**RECORDS FOR THIS TASK**:
↓↓↓
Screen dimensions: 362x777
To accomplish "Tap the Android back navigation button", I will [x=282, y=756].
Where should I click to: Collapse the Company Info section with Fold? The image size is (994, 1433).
↑↑↑
↓↓↓
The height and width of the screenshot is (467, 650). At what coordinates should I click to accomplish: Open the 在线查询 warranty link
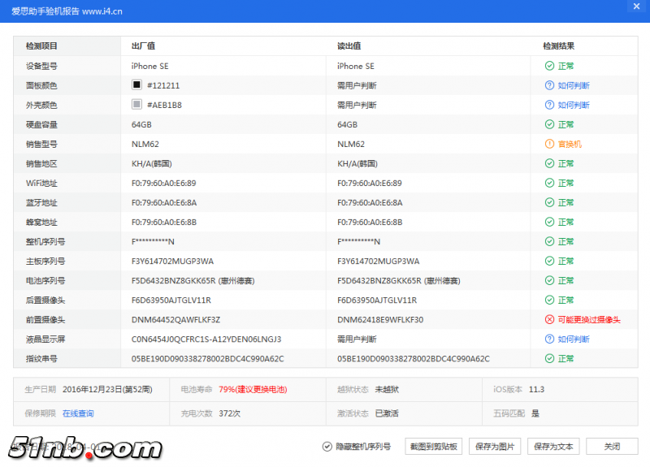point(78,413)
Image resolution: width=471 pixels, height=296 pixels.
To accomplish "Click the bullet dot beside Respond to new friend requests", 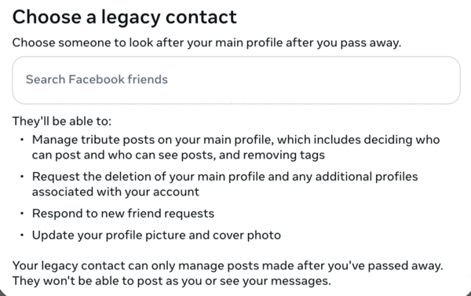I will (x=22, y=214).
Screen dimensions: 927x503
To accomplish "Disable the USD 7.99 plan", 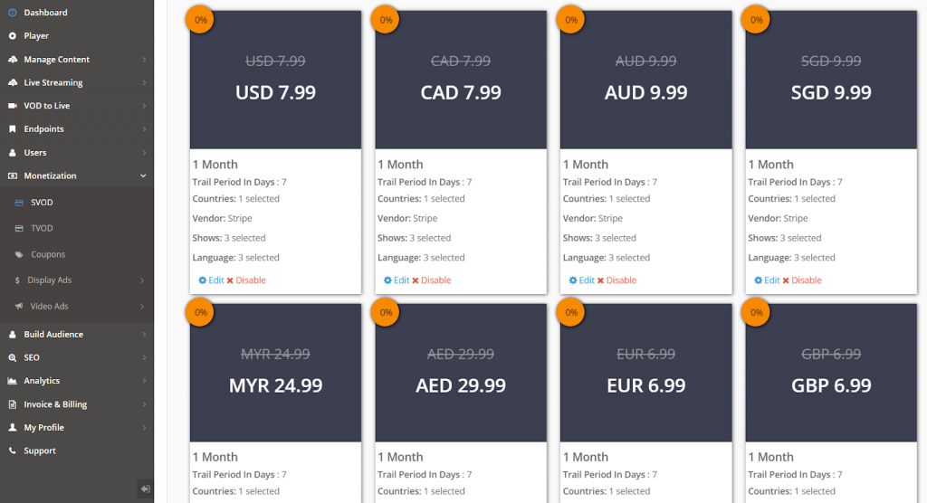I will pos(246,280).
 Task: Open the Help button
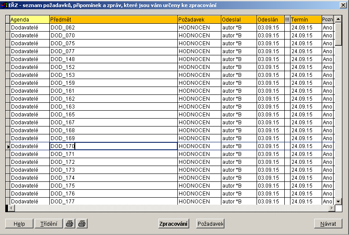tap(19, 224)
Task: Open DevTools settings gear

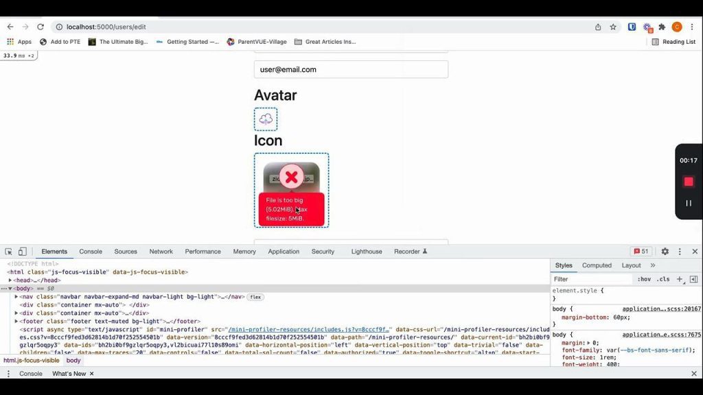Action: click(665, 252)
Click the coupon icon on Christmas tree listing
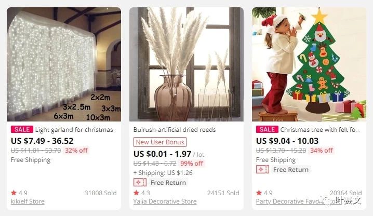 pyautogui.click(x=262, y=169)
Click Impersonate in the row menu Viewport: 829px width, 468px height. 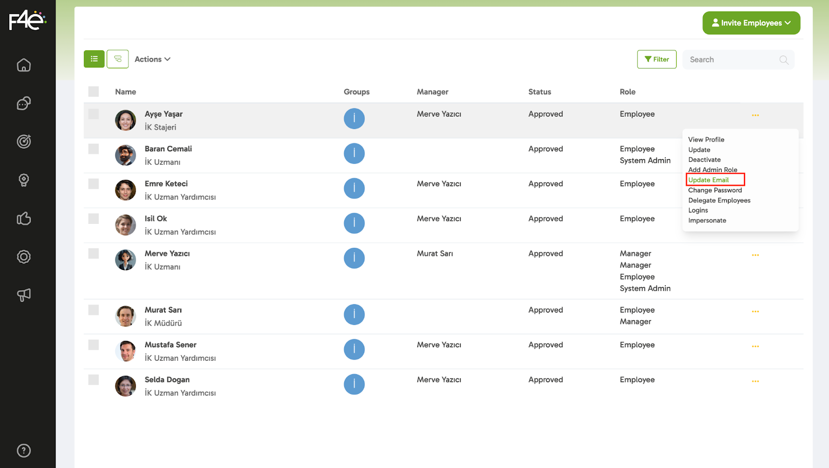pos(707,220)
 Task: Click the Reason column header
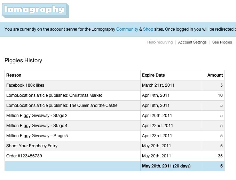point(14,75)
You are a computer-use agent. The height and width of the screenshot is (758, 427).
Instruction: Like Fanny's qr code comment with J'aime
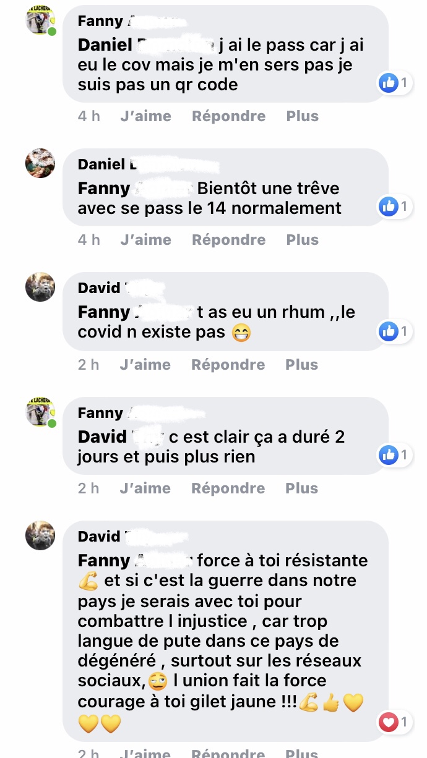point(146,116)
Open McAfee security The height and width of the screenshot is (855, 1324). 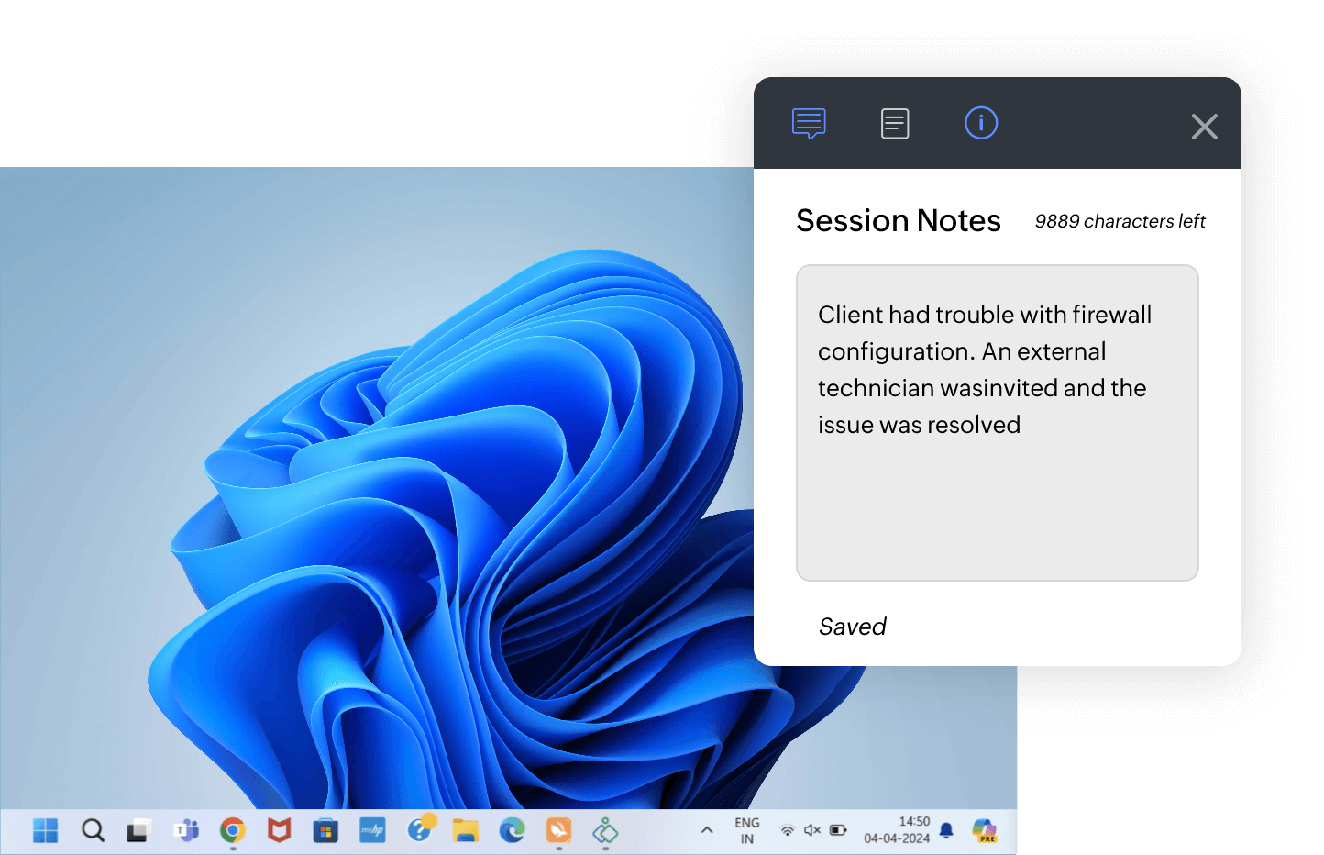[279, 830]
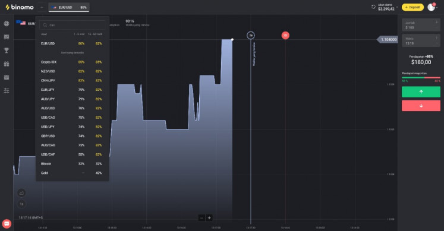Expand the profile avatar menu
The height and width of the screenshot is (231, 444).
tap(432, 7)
↑↑↑
↓↓↓
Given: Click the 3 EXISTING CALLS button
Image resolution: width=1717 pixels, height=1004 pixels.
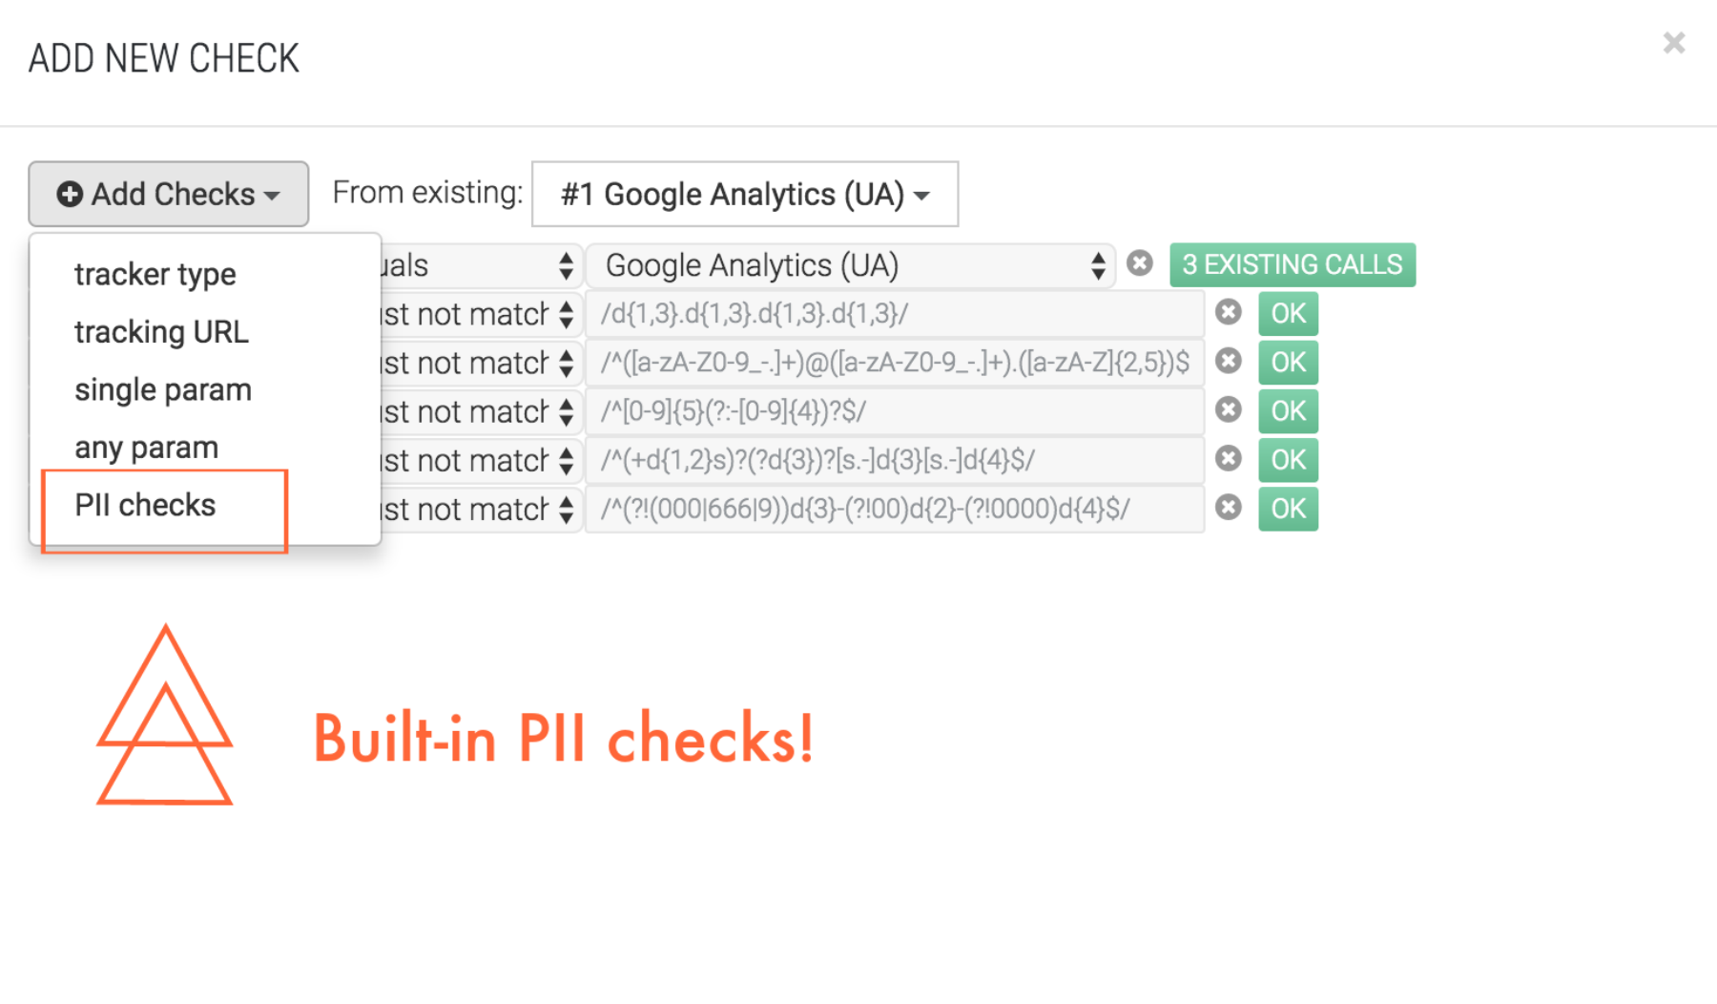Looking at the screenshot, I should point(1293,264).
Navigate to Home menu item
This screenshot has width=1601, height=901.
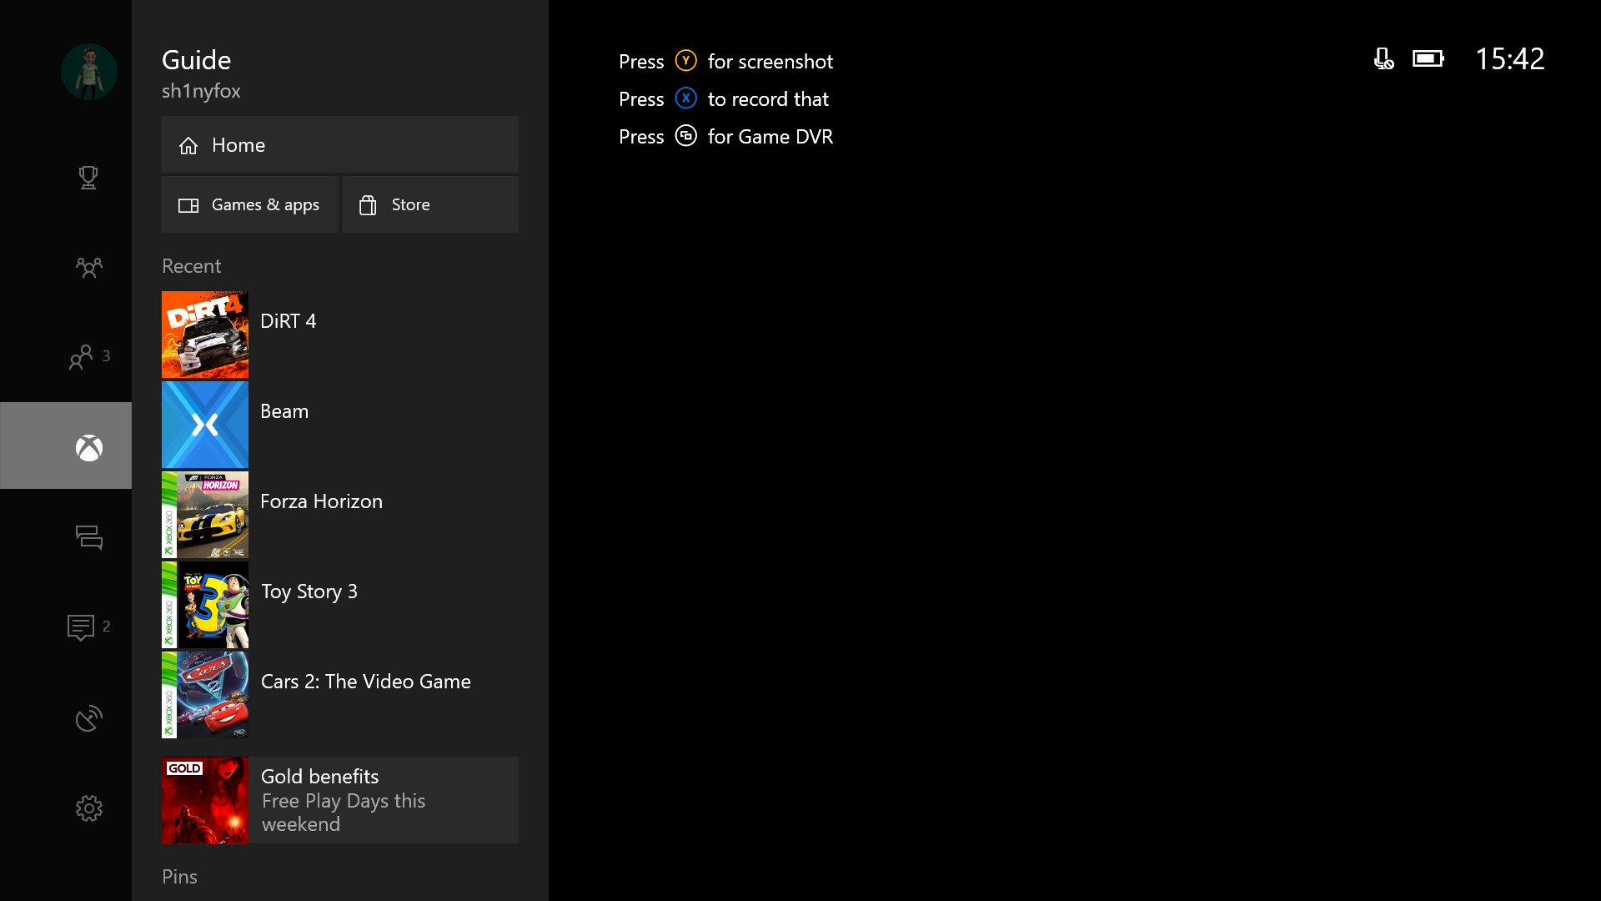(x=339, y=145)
↑↑↑
**EXERCISE GOAL**: Throughout the data above, copy all lines where the word "dimensions" is found.

**OUTPUT**:
Screen dimensions: 362x777
Screen dimensions: 927x503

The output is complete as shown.